Eine Identität, die Ort und Zeit verknüpft, wollte der Historiker mit dem Rückgriff auf die Geschichte konstruieren: „Berlin war die Hauptstadt der ersten deutschen Demokratie. Eine liberale, demokratische Tradition, an die man wieder anknüpfen kann.“
Mit dem Rückgriff auf die Geschichte war die Debatte über die „Berliner Republik“ denn auch da angelangt, wo sie derzeit steht: bei Martin Walser. „Mit der Berliner Republik stehen das, was Walser gesagt hat, und die folgende Diskussion nur in einem zeitlichen Zusammenhang“, erklärte Walser- Kenner Reich-Ranicki. „Walser hat die Rede nicht zufällig jetzt gehalten, aber das hat einen persönlichen Grund.“ Indes habe die Gleichzeitigkeit, die ja auch die nicht endende Debatte um das Holocaust-Mahnmal betreffe, seinen Grund. Walser entspreche dem Bedürfnis eines großen Teils der Deutschen nach einer Neuordnung der Vergangenheit. „Walser hat, indem er diese Rede gehalten hat, etwas ausgedrückt, was viele andere Menschen für wichtig halten“, so Reich-Ranicki.
Dabei habe Walser „gänzlich versagt“. Nicht politisch, nicht moralisch, nicht als Denker oder Zeitkritiker, sondern rhetorisch. „Das Empörende“, so Reich-Ranicki, „ist der Ton, die Schnoddrigkeit. Er hat auf taktlose und ungeheuer beleidigende Art gesprochen. Die Rede ist eine unseriöse Provokation.“ Walser habe weitgehend verantwortungslos gesprochen, allgemeine Beschuldigungen verbreitet und müsse sich nicht wundern, daß seine Worte entsprechend – unter anderem an Stammtischen – benutzt würden.

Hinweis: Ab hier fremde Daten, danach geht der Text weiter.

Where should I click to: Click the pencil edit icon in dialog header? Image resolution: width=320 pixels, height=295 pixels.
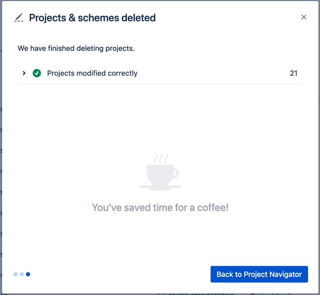19,18
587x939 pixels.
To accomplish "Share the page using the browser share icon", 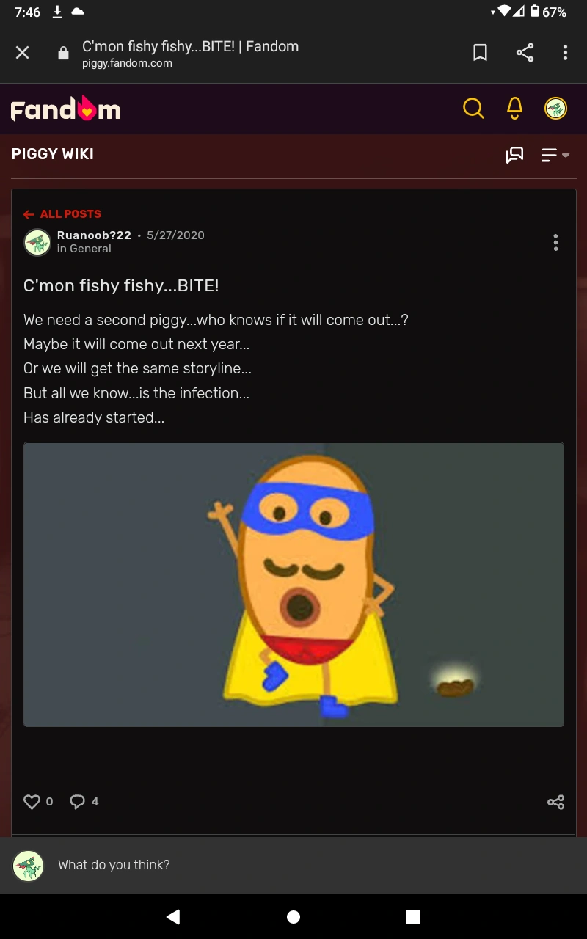I will point(525,52).
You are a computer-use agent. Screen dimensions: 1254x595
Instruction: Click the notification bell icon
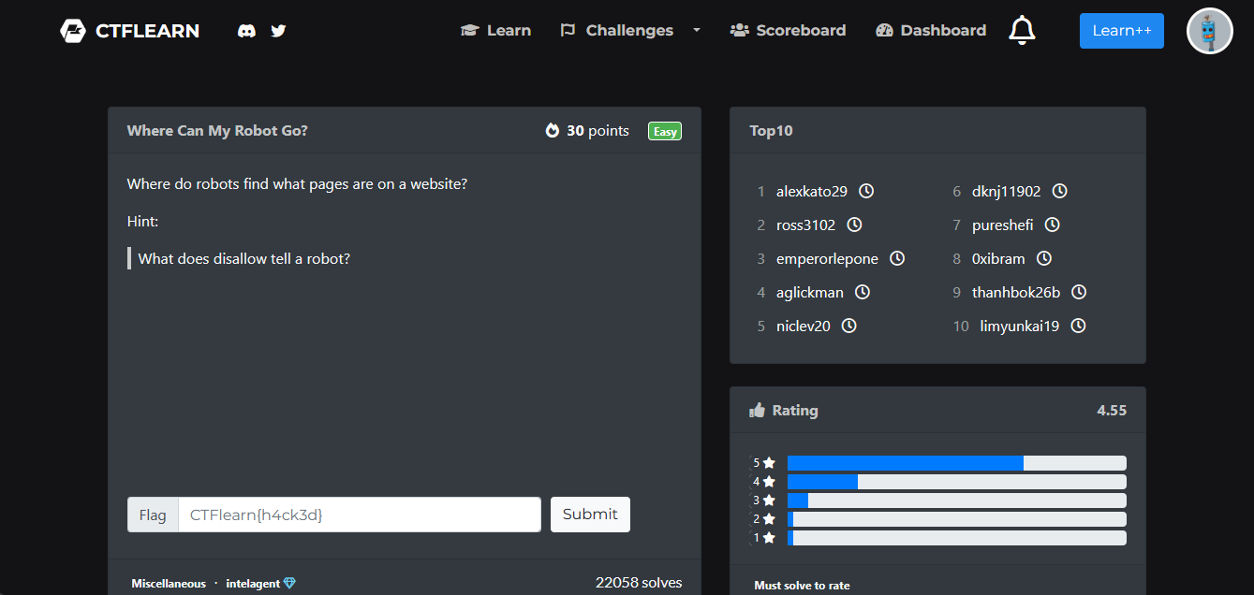click(x=1022, y=30)
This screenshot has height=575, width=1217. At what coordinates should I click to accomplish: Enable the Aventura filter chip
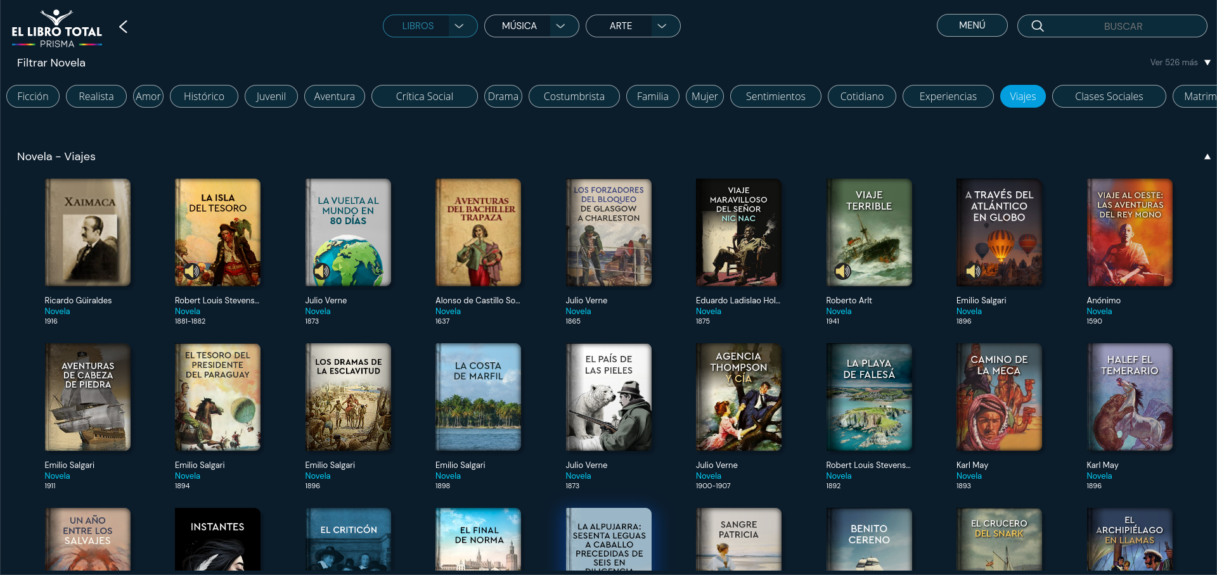click(x=334, y=96)
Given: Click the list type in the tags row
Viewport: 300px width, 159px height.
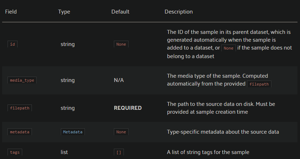Looking at the screenshot, I should click(x=64, y=152).
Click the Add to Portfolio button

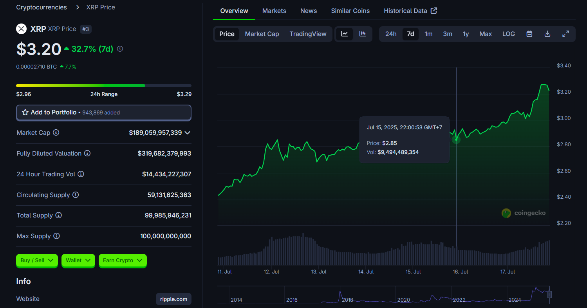pyautogui.click(x=103, y=112)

So endete denn auch die Diskussion um die „Berliner Republik“. Historiker Winkler betonte, daß „1933 das Zentralereignis bleiben wird“. Horst Teltschik stellte fest: „Die Geschichte holt uns wieder ein, und sie muß uns auch präsent sein.“ Und Dorota Paciatelli hatte bereits betont, man „werde eine Identität nur finden, wenn man sich der Vergangenheit stellt“.